Genetic Contribution of Synapse-Associated Protein 97 to Orbitofrontal-Striatal-Thalamic Circuitry Connectivity Changes in First-Episode Schizophrenia.

Functional and structural disturbances in the orbitofrontal-striatal-thalamic circuitry are thought to be associated with mental symptoms and neurocognitive impairments in schizophrenia. This study tested whether synapse-associated protein 97 (SAP97), a reasonable candidate gene for schizophrenia, is related to orbitofrontal-striatal-thalamic connection changes in first-episode schizophrenia (FES) patients and the clinical performance of schizophrenic patients by affecting this integrity.
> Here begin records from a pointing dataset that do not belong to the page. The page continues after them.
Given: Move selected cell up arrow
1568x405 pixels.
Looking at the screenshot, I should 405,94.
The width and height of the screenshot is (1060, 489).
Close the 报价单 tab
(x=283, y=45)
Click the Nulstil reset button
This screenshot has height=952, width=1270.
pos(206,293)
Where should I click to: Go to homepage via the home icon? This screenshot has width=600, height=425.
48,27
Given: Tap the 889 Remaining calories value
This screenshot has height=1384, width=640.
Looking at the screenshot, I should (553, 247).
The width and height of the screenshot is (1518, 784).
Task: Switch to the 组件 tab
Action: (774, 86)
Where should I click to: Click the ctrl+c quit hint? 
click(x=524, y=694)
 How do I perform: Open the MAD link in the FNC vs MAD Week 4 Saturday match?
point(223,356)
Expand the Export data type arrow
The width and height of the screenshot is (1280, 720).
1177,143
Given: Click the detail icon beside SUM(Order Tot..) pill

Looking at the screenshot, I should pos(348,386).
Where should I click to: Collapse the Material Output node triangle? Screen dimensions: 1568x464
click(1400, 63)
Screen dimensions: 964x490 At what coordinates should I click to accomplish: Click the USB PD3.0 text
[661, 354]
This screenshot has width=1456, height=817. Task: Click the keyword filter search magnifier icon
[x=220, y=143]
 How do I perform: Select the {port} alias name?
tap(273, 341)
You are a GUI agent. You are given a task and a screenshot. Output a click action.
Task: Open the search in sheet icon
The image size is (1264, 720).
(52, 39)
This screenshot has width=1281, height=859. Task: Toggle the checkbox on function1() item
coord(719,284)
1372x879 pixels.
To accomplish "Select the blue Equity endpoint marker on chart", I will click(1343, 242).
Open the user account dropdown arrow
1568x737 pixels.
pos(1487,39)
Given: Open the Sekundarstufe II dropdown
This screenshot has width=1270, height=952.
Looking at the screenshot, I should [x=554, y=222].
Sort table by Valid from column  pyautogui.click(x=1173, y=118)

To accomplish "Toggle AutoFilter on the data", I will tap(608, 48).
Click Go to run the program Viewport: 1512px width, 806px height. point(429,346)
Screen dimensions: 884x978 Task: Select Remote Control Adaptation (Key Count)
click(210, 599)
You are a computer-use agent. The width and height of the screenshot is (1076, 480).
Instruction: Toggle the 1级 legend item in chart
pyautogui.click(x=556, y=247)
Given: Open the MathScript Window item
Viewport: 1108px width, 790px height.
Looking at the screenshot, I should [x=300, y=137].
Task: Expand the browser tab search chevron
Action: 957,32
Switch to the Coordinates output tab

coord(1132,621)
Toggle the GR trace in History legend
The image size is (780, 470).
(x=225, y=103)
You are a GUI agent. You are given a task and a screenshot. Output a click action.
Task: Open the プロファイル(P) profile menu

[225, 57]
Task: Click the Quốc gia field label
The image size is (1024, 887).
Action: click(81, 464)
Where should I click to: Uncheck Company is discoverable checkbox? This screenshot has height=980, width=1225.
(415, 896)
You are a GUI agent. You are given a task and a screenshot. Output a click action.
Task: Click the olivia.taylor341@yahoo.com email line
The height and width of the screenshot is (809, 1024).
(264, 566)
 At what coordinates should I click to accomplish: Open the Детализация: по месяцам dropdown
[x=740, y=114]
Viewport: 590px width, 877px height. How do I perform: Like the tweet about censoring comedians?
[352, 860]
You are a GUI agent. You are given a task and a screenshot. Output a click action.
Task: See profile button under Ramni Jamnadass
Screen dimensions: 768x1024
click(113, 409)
Fifty-two FES patients and 52 matched healthy controls were recruited. All subjects underwent genotyping via the improved multiplex ligation detection reaction technique and scanning with magnetic resonance imaging (MRI) to provide orbitofrontal-striatal-thalamic functional and structural imaging data. A two-way analysis of covariance model was employed to examine abnormal brain connectivities, and Spearman correlations were applied to estimate the relationships between brain connectivity and clinical manifestations. In the FES group, those with the SAP97 rs3915512 TT genotype showed lower structural and functional connectivity than A allele carriers between the orbitofrontal gyrus and striatum/thalamus. In the FES group, negative correlations were found between resting-state functional connectivity (RSFC) in the orbitofrontal gyrus and thalamus, and positive symptoms between structural connections in the orbitofrontal gyrus and striatum and cognitive functions, and positive correlations were suggested between RSFC in the orbitofrontal gyrus and thalamus and negative symptoms. Our findings suggested that the SAP97 rs3915512 polymorphism may be involved in mental symptoms and cognitive dysfunction in FES patients by influencing structural and functional connectivity of the orbitofrontal-striatal and orbitofrontal-thalamic regions.

SAP97 rs3915512 Polymorphism Affects the Neurocognition of Schizophrenic Patients: A Genetic Neuroimaging Study.

Our previous study suggested that the synapse-associated protein 97 (SAP97) gene rs3915512 polymorphism may influence neurocognition in schizophrenia patients. Neuroimaging studies have shown a possible association between cognitive function and brain activity/connectivity. Considering the poor understanding of whether the disease state and SAP97 rs3915512 polymorphism have interactive effects on brain activity/connectivity, 52 first-episode schizophrenia (FES) patients and 52 healthy controls were genotyped using blood DNA samples and underwent magnetic resonance imaging scanning. A two-way ANCOVA model was performed with rs3915512 genotypes and disease state as the between-subject factors. A significant disease × SAP97 interactive effect was found for the amplitude of low-frequency fluctuation (ALFF) in the right supplementary motor area, left rolandic opercularis area (ROC-L), and bilateral middle occipital gyrus (MOG). In addition, among auditory/visual-related brain areas, a significant interactive effect was found for resting-state functional connectivity (RSFC) between the MOG-L and bilateral superior temporal gyrus (STG) in the STG-L with ROC-R, right cuneus (Cu-R), left fusiform (Fu-L), and left lingual gyrus (LG-L). Positive correlations were found between ALFF in the ROC-L and motor speed scores, between RSFC in the STG-L and LG-L and between Brief Assessment of Cognition in Schizophrenia verbal memory scores in FES. The SAP97 rs3915512 polymorphism may affect neurocognitive function in patients with schizophrenia by changing the brain activity and connectivity of auditory/visual-related brain areas.